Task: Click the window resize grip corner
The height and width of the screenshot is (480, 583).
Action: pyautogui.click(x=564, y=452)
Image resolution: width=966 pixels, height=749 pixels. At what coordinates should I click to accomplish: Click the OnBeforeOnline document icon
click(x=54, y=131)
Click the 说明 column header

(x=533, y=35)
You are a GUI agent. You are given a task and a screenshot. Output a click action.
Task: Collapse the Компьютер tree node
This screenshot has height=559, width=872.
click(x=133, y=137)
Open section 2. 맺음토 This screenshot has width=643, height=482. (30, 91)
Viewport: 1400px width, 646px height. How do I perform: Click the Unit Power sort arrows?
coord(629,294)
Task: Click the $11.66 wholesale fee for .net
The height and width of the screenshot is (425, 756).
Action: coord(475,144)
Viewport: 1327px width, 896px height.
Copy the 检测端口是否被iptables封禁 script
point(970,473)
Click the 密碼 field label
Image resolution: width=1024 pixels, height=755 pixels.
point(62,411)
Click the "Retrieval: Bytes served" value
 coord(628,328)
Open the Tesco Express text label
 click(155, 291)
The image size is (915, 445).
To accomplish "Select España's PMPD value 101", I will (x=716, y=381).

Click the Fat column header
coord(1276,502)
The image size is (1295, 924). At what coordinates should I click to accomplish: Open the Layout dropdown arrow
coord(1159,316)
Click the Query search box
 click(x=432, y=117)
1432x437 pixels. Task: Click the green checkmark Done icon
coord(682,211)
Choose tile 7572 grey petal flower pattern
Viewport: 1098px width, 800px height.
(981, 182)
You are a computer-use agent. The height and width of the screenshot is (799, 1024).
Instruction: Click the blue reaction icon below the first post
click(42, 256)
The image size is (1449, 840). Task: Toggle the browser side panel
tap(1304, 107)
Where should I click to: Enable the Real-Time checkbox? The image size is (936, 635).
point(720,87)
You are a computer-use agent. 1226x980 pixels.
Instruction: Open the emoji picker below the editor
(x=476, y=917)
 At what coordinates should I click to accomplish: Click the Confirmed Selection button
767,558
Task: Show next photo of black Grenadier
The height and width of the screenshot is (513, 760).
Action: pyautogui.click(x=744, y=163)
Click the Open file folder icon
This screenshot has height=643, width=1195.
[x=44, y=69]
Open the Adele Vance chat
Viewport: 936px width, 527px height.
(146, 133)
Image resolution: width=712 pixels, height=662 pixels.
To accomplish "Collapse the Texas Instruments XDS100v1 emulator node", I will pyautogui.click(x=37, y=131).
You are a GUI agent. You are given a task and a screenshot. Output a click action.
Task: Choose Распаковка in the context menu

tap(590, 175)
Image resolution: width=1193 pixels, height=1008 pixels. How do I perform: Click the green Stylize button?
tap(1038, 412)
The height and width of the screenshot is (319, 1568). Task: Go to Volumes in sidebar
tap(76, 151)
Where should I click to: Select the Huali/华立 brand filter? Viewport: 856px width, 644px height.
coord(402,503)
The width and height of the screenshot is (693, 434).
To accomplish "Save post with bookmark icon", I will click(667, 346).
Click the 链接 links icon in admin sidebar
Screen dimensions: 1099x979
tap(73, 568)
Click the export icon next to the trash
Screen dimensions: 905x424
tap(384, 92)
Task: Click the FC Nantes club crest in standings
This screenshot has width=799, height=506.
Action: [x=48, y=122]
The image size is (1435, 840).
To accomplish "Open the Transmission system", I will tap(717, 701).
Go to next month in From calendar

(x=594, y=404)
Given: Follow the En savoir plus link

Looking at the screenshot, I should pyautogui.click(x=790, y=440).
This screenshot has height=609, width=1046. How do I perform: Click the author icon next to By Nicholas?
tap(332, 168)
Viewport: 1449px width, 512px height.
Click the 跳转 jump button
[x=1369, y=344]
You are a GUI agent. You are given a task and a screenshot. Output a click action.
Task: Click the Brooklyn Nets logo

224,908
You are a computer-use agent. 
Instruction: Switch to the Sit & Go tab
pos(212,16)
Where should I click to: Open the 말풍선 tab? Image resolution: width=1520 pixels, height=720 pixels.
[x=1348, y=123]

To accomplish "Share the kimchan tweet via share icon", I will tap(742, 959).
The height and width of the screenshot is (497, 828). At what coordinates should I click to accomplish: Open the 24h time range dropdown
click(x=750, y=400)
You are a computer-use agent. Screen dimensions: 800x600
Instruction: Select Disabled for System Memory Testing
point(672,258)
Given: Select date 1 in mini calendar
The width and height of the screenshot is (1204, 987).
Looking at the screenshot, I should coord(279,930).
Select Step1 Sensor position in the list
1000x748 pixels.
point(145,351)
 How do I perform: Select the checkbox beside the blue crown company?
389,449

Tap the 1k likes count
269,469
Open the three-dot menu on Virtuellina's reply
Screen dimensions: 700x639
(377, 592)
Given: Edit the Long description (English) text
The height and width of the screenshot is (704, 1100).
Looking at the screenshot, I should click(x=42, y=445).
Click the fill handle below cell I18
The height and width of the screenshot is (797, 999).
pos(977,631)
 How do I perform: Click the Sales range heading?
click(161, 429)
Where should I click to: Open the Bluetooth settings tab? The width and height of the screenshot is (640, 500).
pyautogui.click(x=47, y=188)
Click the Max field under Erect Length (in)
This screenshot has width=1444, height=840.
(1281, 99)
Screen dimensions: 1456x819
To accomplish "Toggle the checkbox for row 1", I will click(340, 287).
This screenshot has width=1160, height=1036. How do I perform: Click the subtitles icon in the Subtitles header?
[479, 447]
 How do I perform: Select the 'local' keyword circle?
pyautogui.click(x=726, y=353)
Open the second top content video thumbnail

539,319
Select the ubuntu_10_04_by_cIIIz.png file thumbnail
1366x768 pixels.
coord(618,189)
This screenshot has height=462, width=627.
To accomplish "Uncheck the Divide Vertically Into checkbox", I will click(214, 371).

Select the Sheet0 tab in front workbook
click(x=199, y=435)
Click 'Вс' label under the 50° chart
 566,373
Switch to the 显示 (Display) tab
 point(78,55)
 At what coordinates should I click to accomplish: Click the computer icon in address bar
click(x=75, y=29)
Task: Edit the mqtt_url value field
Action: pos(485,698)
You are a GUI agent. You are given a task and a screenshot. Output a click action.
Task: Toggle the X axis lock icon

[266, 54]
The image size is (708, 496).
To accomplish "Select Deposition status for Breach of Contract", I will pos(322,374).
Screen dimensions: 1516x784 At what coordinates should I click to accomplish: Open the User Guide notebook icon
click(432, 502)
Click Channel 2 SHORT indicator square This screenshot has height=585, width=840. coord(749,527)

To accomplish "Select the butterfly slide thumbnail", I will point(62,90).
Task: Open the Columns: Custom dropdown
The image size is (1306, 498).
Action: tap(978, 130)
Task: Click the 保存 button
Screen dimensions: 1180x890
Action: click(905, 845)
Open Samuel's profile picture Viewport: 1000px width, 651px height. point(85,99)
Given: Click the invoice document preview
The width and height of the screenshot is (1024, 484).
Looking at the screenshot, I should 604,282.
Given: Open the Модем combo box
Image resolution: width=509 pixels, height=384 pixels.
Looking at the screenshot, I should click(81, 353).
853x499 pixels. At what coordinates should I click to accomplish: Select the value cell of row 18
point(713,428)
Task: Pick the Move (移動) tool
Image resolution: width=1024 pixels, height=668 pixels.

**EXERCISE**
Set down the material exactly, keeping every line.

**THE ANSWER**
Task: Click the window resize grip corner
The height and width of the screenshot is (480, 583).
Action: pyautogui.click(x=564, y=452)
Image resolution: width=966 pixels, height=749 pixels. At what coordinates should I click to accomplish: Click the OnBeforeOnline document icon
click(x=54, y=131)
Click the 说明 column header

(x=533, y=35)
You are a GUI agent. You are given a task and a screenshot. Output a click action.
Task: Collapse the Компьютер tree node
This screenshot has height=559, width=872.
click(x=133, y=137)
Open section 2. 맺음토 This screenshot has width=643, height=482. (30, 91)
Viewport: 1400px width, 646px height. How do I perform: Click the Unit Power sort arrows?
coord(629,294)
Task: Click the $11.66 wholesale fee for .net
The height and width of the screenshot is (425, 756).
Action: coord(475,144)
Viewport: 1327px width, 896px height.
Copy the 检测端口是否被iptables封禁 script
point(970,473)
Click the 密碼 field label
Image resolution: width=1024 pixels, height=755 pixels.
point(62,411)
Click the "Retrieval: Bytes served" value
 coord(628,328)
Open the Tesco Express text label
 click(155, 291)
The image size is (915, 445).
To accomplish "Select España's PMPD value 101", I will (x=716, y=381).

Click the Fat column header
coord(1276,502)
The image size is (1295, 924). At what coordinates should I click to accomplish: Open the Layout dropdown arrow
coord(1159,316)
Click the Query search box
 click(x=432, y=117)
1432x437 pixels. Task: Click the green checkmark Done icon
coord(682,211)
Choose tile 7572 grey petal flower pattern
Viewport: 1098px width, 800px height.
(981, 182)
You are a computer-use agent. The height and width of the screenshot is (799, 1024).
Instruction: Click the blue reaction icon below the first post
click(42, 256)
The image size is (1449, 840). Task: Toggle the browser side panel
tap(1304, 107)
Where should I click to: Enable the Real-Time checkbox? The image size is (936, 635).
point(720,87)
You are a computer-use agent. 1226x980 pixels.
Instruction: Open the emoji picker below the editor
(x=476, y=917)
 At what coordinates should I click to accomplish: Click the Confirmed Selection button
767,558
Task: Show next photo of black Grenadier
The height and width of the screenshot is (513, 760).
Action: pyautogui.click(x=744, y=163)
Click the Open file folder icon
This screenshot has height=643, width=1195.
[x=44, y=69]
Open the Adele Vance chat
Viewport: 936px width, 527px height.
(146, 133)
Image resolution: width=712 pixels, height=662 pixels.
To accomplish "Collapse the Texas Instruments XDS100v1 emulator node", I will pyautogui.click(x=37, y=131).
You are a GUI agent. You are given a task and a screenshot. Output a click action.
Task: Choose Распаковка in the context menu

tap(590, 175)
Image resolution: width=1193 pixels, height=1008 pixels. How do I perform: Click the green Stylize button?
tap(1038, 412)
The height and width of the screenshot is (319, 1568). Task: Go to Volumes in sidebar
tap(76, 151)
Where should I click to: Select the Huali/华立 brand filter? Viewport: 856px width, 644px height.
coord(402,503)
The width and height of the screenshot is (693, 434).
To accomplish "Save post with bookmark icon", I will click(667, 346).
Click the 链接 links icon in admin sidebar
Screen dimensions: 1099x979
tap(73, 568)
Click the export icon next to the trash
Screen dimensions: 905x424
tap(384, 92)
Task: Click the FC Nantes club crest in standings
This screenshot has width=799, height=506.
Action: [x=48, y=122]
The image size is (1435, 840).
To accomplish "Open the Transmission system", I will tap(717, 701).
Go to next month in From calendar

(x=594, y=404)
Given: Follow the En savoir plus link

Looking at the screenshot, I should pyautogui.click(x=790, y=440).
This screenshot has height=609, width=1046. How do I perform: Click the author icon next to By Nicholas?
tap(332, 168)
Viewport: 1449px width, 512px height.
Click the 跳转 jump button
[x=1369, y=344]
You are a GUI agent. You are given a task and a screenshot. Output a click action.
Task: Click the Brooklyn Nets logo

224,908
You are a computer-use agent. 
Instruction: Switch to the Sit & Go tab
pos(212,16)
Where should I click to: Open the 말풍선 tab? Image resolution: width=1520 pixels, height=720 pixels.
[x=1348, y=123]

To accomplish "Share the kimchan tweet via share icon", I will tap(742, 959).
The height and width of the screenshot is (497, 828). At what coordinates should I click to accomplish: Open the 24h time range dropdown
click(x=750, y=400)
You are a computer-use agent. Screen dimensions: 800x600
Instruction: Select Disabled for System Memory Testing
point(672,258)
Given: Select date 1 in mini calendar
The width and height of the screenshot is (1204, 987).
Looking at the screenshot, I should coord(279,930).
Select Step1 Sensor position in the list
1000x748 pixels.
point(145,351)
 How do I perform: Select the checkbox beside the blue crown company?
389,449

Tap the 1k likes count
269,469
Open the three-dot menu on Virtuellina's reply
Screen dimensions: 700x639
(377, 592)
Given: Edit the Long description (English) text
The height and width of the screenshot is (704, 1100).
Looking at the screenshot, I should click(x=42, y=445).
Click the fill handle below cell I18
The height and width of the screenshot is (797, 999).
pos(977,631)
 How do I perform: Click the Sales range heading?
click(161, 429)
Where should I click to: Open the Bluetooth settings tab? The width and height of the screenshot is (640, 500).
pyautogui.click(x=47, y=188)
Click the Max field under Erect Length (in)
This screenshot has width=1444, height=840.
(1281, 99)
Screen dimensions: 1456x819
To accomplish "Toggle the checkbox for row 1", I will click(340, 287).
This screenshot has width=1160, height=1036. How do I perform: Click the subtitles icon in the Subtitles header?
[479, 447]
 How do I perform: Select the 'local' keyword circle?
pyautogui.click(x=726, y=353)
Open the second top content video thumbnail

539,319
Select the ubuntu_10_04_by_cIIIz.png file thumbnail
1366x768 pixels.
coord(618,189)
This screenshot has height=462, width=627.
To accomplish "Uncheck the Divide Vertically Into checkbox", I will click(214, 371).

Select the Sheet0 tab in front workbook
click(x=199, y=435)
Click 'Вс' label under the 50° chart
 566,373
Switch to the 显示 (Display) tab
 point(78,55)
 At what coordinates should I click to accomplish: Click the computer icon in address bar
click(x=75, y=29)
Task: Edit the mqtt_url value field
Action: pos(485,698)
You are a GUI agent. You are given a task and a screenshot. Output a click action.
Task: Toggle the X axis lock icon

[266, 54]
The image size is (708, 496).
To accomplish "Select Deposition status for Breach of Contract", I will pos(322,374).
Screen dimensions: 1516x784 At what coordinates should I click to accomplish: Open the User Guide notebook icon
click(432, 502)
Click Channel 2 SHORT indicator square This screenshot has height=585, width=840. coord(749,527)

To accomplish "Select the butterfly slide thumbnail", I will point(62,90).
Task: Open the Columns: Custom dropdown
The image size is (1306, 498).
Action: tap(978, 130)
Task: Click the 保存 button
Screen dimensions: 1180x890
Action: click(905, 845)
Open Samuel's profile picture Viewport: 1000px width, 651px height. point(85,99)
Given: Click the invoice document preview
The width and height of the screenshot is (1024, 484).
Looking at the screenshot, I should 604,282.
Given: Open the Модем combo box
Image resolution: width=509 pixels, height=384 pixels.
Looking at the screenshot, I should click(81, 353).
853x499 pixels. At what coordinates should I click to accomplish: Select the value cell of row 18
point(713,428)
Task: Pick the Move (移動) tool
Image resolution: width=1024 pixels, height=668 pixels.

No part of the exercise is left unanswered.